Новое молчаніе. Становится поздно; видъ долины, разстилающейся за садомъ, измѣнился; по розовому отблеску на поверхности горъ, замыкающихъ ее, они догадываются, что солнце закатывается за этими горами.
— Какимъ закатомъ можно сегодня любоваться съ вершины той горы! — говоритъ она тихимъ голосомъ. — Не пойдемъ ли мы? Если поторопиться, еще поспѣемъ. Съ минуту онъ колеблется, нерѣшительно посматривая то на нее, то на розовыя горы и наконецъ говоритъ:
— Идемъ.
Усердно карабкаются они въ гору, но добравшись наконецъ до вершины, видятъ, что смотрѣть не на что, все сѣро кругомъ, они опоздали.
— Я должна просить у васъ прощенія, — говоритъ она, опусшсь на траву, — я попусту васъ потревожила.
Онъ киваетъ въ знакъ согласія и садится возлѣ нея.
— Найди вы въ себѣ силу оторваться пятью минутами раньше отъ очаровательнаго общества Джэнъ…
— Моя ли вина, что меня оставили съ глазу на глазъ съ нею?
— Дядя Марло говоритъ, — начинаетъ Джяльяна, искоса слѣдя за впечатлѣніемъ, какое произведутъ ея слова, — что она сильно напоминаетъ ему меня.
— Васъ? — слегка приподнявъ брови;- неужели!
— Миссъ Тарльтонъ говоритъ, что она понимаетъ, что онъ хочетъ сказать; можетъ быть вы согласны съ ней, можетъ быть вы находите, что онъ правъ?
— Я могу только предположить, что онъ хочетъ дать понятъ, что вы обѣ любите поставить на своемъ. — Этого Джильяна вынести не въ силахъ.

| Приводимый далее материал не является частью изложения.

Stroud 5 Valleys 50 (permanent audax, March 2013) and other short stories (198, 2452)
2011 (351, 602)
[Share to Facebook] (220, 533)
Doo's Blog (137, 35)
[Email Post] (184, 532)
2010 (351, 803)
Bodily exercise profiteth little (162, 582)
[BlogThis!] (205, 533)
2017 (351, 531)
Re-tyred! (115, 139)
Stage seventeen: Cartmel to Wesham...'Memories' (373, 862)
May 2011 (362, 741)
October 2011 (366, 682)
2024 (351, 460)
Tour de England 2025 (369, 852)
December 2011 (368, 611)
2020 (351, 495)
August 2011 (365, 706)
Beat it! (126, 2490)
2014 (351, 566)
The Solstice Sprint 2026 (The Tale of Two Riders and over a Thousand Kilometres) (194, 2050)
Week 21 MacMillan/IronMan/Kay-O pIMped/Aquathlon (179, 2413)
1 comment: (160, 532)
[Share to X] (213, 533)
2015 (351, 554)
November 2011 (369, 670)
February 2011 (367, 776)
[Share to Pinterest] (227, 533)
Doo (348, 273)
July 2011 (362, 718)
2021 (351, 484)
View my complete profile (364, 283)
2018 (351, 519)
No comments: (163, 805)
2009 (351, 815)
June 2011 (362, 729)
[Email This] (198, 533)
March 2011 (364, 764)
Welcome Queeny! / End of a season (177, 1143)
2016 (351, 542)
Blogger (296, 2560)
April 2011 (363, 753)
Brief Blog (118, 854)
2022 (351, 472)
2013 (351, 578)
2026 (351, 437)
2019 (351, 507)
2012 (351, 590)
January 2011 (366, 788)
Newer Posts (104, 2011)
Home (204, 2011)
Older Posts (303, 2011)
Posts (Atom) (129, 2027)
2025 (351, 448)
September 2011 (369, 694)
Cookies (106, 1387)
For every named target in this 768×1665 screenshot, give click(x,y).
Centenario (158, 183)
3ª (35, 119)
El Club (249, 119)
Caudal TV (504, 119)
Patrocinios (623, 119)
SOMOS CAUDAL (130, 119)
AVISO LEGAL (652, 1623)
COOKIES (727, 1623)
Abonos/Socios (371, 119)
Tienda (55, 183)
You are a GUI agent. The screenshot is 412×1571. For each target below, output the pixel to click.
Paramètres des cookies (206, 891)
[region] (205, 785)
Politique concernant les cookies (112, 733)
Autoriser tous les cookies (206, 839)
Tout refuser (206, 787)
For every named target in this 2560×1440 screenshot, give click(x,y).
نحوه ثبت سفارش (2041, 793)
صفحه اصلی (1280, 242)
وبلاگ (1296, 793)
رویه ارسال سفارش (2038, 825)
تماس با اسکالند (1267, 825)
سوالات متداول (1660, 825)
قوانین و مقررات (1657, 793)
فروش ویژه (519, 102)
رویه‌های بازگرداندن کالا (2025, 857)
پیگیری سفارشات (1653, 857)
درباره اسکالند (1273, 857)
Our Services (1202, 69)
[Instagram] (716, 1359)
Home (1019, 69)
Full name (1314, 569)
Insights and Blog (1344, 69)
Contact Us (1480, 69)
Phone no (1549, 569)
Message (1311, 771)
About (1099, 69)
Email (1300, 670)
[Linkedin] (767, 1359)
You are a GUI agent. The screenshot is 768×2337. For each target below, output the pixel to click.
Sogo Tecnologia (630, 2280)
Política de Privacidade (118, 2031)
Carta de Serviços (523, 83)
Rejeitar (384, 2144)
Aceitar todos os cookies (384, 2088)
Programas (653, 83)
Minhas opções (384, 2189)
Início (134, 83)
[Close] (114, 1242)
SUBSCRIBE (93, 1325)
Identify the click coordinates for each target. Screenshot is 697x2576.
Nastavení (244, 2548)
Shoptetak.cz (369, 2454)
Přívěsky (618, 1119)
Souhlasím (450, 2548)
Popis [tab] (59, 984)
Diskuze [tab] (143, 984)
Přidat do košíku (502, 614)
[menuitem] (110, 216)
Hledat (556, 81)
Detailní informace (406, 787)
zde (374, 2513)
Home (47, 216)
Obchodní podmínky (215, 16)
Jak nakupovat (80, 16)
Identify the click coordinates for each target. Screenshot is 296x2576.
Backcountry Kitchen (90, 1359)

— Обѣ! — восклицаетъ она, покраснѣвъ;- неужели вы насъ ставите на одну доску. Но какъ бы мы ни были похожи, одно вѣрно, это — что намъ не ужиться въ одномъ домѣ.
— Серьезно?
— Несомнѣнно. Какъ она ухитрилась — не знаю, но она заняла мое мѣсто, исполняетъ мои обязанности, пользуется моими правами!
— Вашими правами! — повторяетъ онъ, не глядя на нее, — какими? Я всегда изъ вашихъ же словъ заключалъ, что власть ваша временная, пока миссъ Марло не выростетъ. Кажется, не можетъ быть сомнѣній въ томъ, что она теперь — взрослая.
— Взрослая! — повторяетъ Джильяна къ которой, при этомъ послѣднемъ ударѣ, возвратилось употребленіе языка;- она сущій ребенокъ! Всѣ вы почему-то сговорились считать ее взрослой, но въ дѣйствительности она ребенокъ, ей едва шестнадцать лѣтъ.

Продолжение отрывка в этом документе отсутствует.